After just two rounds of the 2021 season Valtteri Bottas already faces a 28-point deficit to team-mate and World Champion Lewis Hamilton.
That isn’t necessarily a surprise given Bottas’ Emilia Romagna Grand Prix weekend came to a violent end at mid-distance after a hefty clash with George Russell along the main straight.
But even without that interlocking of wheels Bottas was poised to haemorrhage big points to Hamilton and expected title contender Max Verstappen.
At the time of the collision Bottas had just been lapped by Verstappen and was fighting to hang on to ninth place in the race.
The clues to Bottas’ weekend unravelling were there as early as the second practice session, in spite of setting a time that left him fastest. Even on his second push lap on Soft tyres he could not go quicker than his Medium benchmark, and was a little off Hamilton’s personal best.
Come qualifying Bottas was fastest in Q1, and set a time quick enough in Q2 to comfortably progress via the Medium rubber, but in Q3 the pace ebbed away.
Bottas struggled for speed, particularly through the first sector of the lap, and was left in an atypical position on the leaderboard. The gap to Hamilton was under half a second, which at some venues in other circumstances may have been a loss of one or two spots, but such was the competitive nature of the session that Bottas was left eighth.
“It’s so on a knife-edge in qualifying, that sometimes you get it to work, like me in Q1, when I did a much faster time than in Q3, I got them [tyres] to work,” he said.
“Then for some reason I couldn’t get them to work in Q3 the same way. It’s all about one or two degrees of surface or tyre temperature. It’s hard to explain. Obviously track temp was changing a bit, depending how much cloud there was etc, so maybe that had a bit of a factor.”
Bottas lost further positions through the rain-lashed opening lap, dropping behind Ferrari’s Carlos Sainz and Aston Martin’s Lance Stroll, laying the groundwork for a race in which the Mercedes driver was stuck in the mid-pack. He couldn’t clear Stroll, while he was among the gaggle of cars that lost buckets of time behind Wet-shod Pierre Gasly. When Bottas pitted for slicks he came out just around leader Verstappen, having to back off to let the Red Bull through, further compromising his warm-up woes, and leaving him more susceptible to the chasing Russell.
“The main thing we need to focus on is why I was in that position,” said Bottas. “Obviously I had quite a struggle with the inters, being stuck behind Lance all through the inter section of the race, and when I stopped, obviously got pressure from the guys behind who stopped earlier and got their tyres working already. That warm-up was the bigger issue.”
It is an element Mercedes is keen to understand ahead of the next event in Portugal.
“The Q1 lap would have put him in the top four, he just couldn’t match that lap going, that was the third lap on the tyres, moving to the first lap he couldn’t match that,” said Mercedes’ trackside engineering director Andrew Shovlin. “There’s something there we need to understand, the thing with tyre temperature is often a very small difference has a very big impact on the grip.

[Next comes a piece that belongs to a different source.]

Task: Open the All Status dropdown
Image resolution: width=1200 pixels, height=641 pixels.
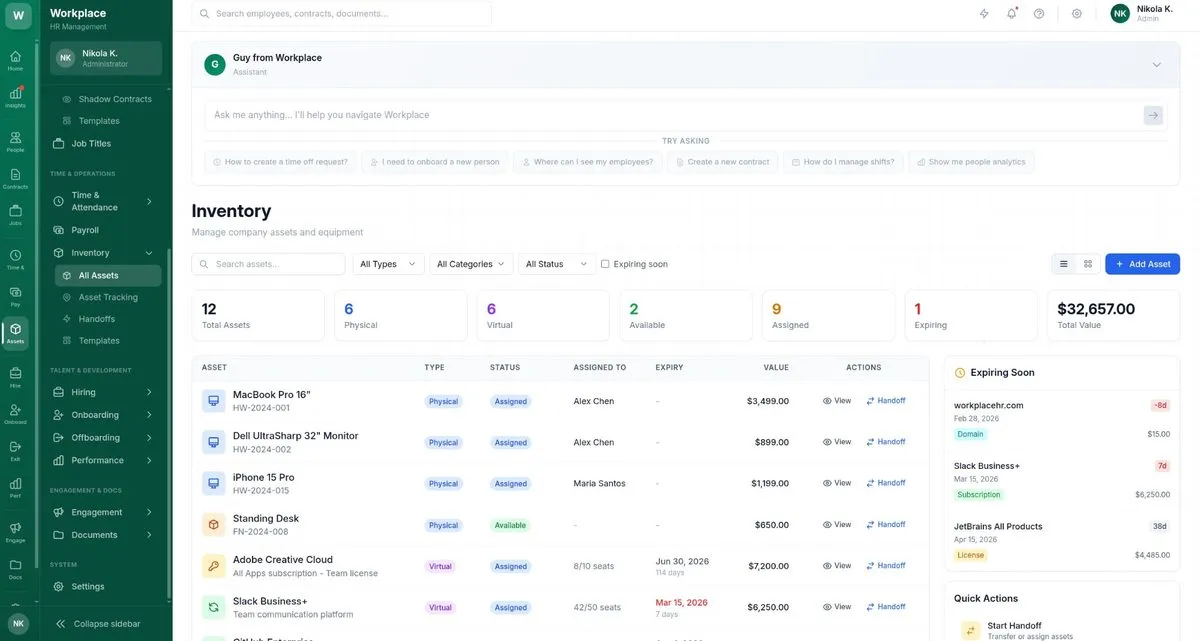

Unfortunately for Valtteri he was just the wrong side of a lot of cars and that gave him a compromised start position.
“In the race he was struggling following, and being able to overtake just because he was losing front end in the tow and also the rear wasn’t strong, and again it was that theme of warm-up was a problem for him. Then on the transition to Mediums the warm-up meant he got caught in that bunch of cars, Max was there as leader coming through, and that was what really triggered the sequence that ended his race.
“There have been bits of the weekends where he has definitely looked very strong and parts where he looked like he’d give Lewis a tough time, and really I think all the negatives have come down to this issue of warm-up in those conditions and we need to find a solution to do that – and I think if we do that the rest of it should click into place.”
Every weekend seems to unravel for Bottas, doesn’t it? He either dramatically underperforms, or outperforms Hamilton and the team screws him over in the pits or on strategy.